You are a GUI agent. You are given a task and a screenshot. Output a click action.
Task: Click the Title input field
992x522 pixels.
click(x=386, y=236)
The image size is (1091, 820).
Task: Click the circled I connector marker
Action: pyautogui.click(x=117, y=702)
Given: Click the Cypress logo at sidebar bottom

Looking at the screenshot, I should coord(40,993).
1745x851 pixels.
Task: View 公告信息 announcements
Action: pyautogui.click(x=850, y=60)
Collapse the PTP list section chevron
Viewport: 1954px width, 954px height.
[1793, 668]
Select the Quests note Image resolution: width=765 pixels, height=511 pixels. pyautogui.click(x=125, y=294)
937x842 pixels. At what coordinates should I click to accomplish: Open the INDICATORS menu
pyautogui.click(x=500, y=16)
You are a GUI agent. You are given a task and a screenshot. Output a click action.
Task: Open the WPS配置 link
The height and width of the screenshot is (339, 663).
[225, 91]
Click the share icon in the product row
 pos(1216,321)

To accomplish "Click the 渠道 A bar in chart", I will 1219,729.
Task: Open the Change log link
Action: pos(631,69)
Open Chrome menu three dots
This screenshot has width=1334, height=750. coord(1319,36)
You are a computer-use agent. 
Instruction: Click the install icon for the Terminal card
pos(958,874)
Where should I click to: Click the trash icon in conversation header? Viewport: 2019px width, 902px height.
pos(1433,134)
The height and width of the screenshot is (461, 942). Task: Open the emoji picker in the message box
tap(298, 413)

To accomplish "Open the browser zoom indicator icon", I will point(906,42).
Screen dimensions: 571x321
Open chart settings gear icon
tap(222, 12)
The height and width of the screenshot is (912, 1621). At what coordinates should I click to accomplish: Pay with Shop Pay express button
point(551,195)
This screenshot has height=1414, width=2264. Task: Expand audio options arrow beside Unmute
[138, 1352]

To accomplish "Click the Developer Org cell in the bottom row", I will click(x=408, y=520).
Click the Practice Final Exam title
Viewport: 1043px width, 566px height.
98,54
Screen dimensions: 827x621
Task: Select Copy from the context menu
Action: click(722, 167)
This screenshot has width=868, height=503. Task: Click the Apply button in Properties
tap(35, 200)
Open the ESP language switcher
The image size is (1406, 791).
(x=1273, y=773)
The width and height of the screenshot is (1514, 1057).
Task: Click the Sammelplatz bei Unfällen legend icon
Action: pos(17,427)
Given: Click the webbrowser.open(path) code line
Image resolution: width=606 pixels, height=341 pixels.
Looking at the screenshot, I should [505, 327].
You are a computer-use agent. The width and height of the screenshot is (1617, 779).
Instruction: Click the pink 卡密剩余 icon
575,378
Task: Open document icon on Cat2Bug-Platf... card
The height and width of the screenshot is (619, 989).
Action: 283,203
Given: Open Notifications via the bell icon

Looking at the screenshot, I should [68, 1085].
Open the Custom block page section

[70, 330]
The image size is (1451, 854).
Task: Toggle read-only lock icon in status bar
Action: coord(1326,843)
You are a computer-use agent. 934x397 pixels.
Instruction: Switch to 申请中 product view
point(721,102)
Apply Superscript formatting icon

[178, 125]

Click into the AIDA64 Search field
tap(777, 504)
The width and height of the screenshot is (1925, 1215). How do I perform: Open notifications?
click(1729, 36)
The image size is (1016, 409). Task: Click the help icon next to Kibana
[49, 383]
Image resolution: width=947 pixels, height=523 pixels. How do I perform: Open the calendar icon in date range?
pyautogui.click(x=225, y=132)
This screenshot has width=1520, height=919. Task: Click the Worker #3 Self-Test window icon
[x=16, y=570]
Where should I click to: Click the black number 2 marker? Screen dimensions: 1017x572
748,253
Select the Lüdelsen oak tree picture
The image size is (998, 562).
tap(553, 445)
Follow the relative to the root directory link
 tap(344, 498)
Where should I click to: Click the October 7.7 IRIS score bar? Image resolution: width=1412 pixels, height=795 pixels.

**Instructions for the task:** Reproduce every entry above without a single alteration.

**Problem solution:**
You are a GUI agent. You are given a task and a screenshot. Output a click action.
Task: Click the Title input field
992x522 pixels.
click(x=386, y=236)
The image size is (1091, 820).
Task: Click the circled I connector marker
Action: pyautogui.click(x=117, y=702)
Given: Click the Cypress logo at sidebar bottom

Looking at the screenshot, I should coord(40,993).
1745x851 pixels.
Task: View 公告信息 announcements
Action: pyautogui.click(x=850, y=60)
Collapse the PTP list section chevron
Viewport: 1954px width, 954px height.
[1793, 668]
Select the Quests note Image resolution: width=765 pixels, height=511 pixels. pyautogui.click(x=125, y=294)
937x842 pixels. At what coordinates should I click to accomplish: Open the INDICATORS menu
pyautogui.click(x=500, y=16)
You are a GUI agent. You are given a task and a screenshot. Output a click action.
Task: Open the WPS配置 link
The height and width of the screenshot is (339, 663).
[225, 91]
Click the share icon in the product row
 pos(1216,321)

To accomplish "Click the 渠道 A bar in chart", I will 1219,729.
Task: Open the Change log link
Action: pos(631,69)
Open Chrome menu three dots
This screenshot has width=1334, height=750. coord(1319,36)
You are a computer-use agent. 
Instruction: Click the install icon for the Terminal card
pos(958,874)
Where should I click to: Click the trash icon in conversation header? Viewport: 2019px width, 902px height.
pos(1433,134)
The height and width of the screenshot is (461, 942). Task: Open the emoji picker in the message box
tap(298, 413)

To accomplish "Open the browser zoom indicator icon", I will point(906,42).
Screen dimensions: 571x321
Open chart settings gear icon
tap(222, 12)
The height and width of the screenshot is (912, 1621). At what coordinates should I click to accomplish: Pay with Shop Pay express button
point(551,195)
This screenshot has height=1414, width=2264. Task: Expand audio options arrow beside Unmute
[138, 1352]

To accomplish "Click the Developer Org cell in the bottom row", I will click(x=408, y=520).
Click the Practice Final Exam title
Viewport: 1043px width, 566px height.
98,54
Screen dimensions: 827x621
Task: Select Copy from the context menu
Action: click(722, 167)
This screenshot has width=868, height=503. Task: Click the Apply button in Properties
tap(35, 200)
Open the ESP language switcher
The image size is (1406, 791).
(x=1273, y=773)
The width and height of the screenshot is (1514, 1057).
Task: Click the Sammelplatz bei Unfällen legend icon
Action: pos(17,427)
Given: Click the webbrowser.open(path) code line
Image resolution: width=606 pixels, height=341 pixels.
Looking at the screenshot, I should [505, 327].
You are a computer-use agent. The width and height of the screenshot is (1617, 779).
Instruction: Click the pink 卡密剩余 icon
575,378
Task: Open document icon on Cat2Bug-Platf... card
The height and width of the screenshot is (619, 989).
Action: 283,203
Given: Open Notifications via the bell icon

Looking at the screenshot, I should [68, 1085].
Open the Custom block page section

[70, 330]
The image size is (1451, 854).
Task: Toggle read-only lock icon in status bar
Action: coord(1326,843)
You are a computer-use agent. 934x397 pixels.
Instruction: Switch to 申请中 product view
point(721,102)
Apply Superscript formatting icon

[178, 125]

Click into the AIDA64 Search field
tap(777, 504)
The width and height of the screenshot is (1925, 1215). How do I perform: Open notifications?
click(1729, 36)
The image size is (1016, 409). Task: Click the help icon next to Kibana
[49, 383]
Image resolution: width=947 pixels, height=523 pixels. How do I perform: Open the calendar icon in date range?
pyautogui.click(x=225, y=132)
This screenshot has width=1520, height=919. Task: Click the Worker #3 Self-Test window icon
[x=16, y=570]
Where should I click to: Click the black number 2 marker? Screen dimensions: 1017x572
748,253
Select the Lüdelsen oak tree picture
The image size is (998, 562).
tap(553, 445)
Follow the relative to the root directory link
 tap(344, 498)
Where should I click to: Click the October 7.7 IRIS score bar? Image resolution: width=1412 pixels, height=795 pixels.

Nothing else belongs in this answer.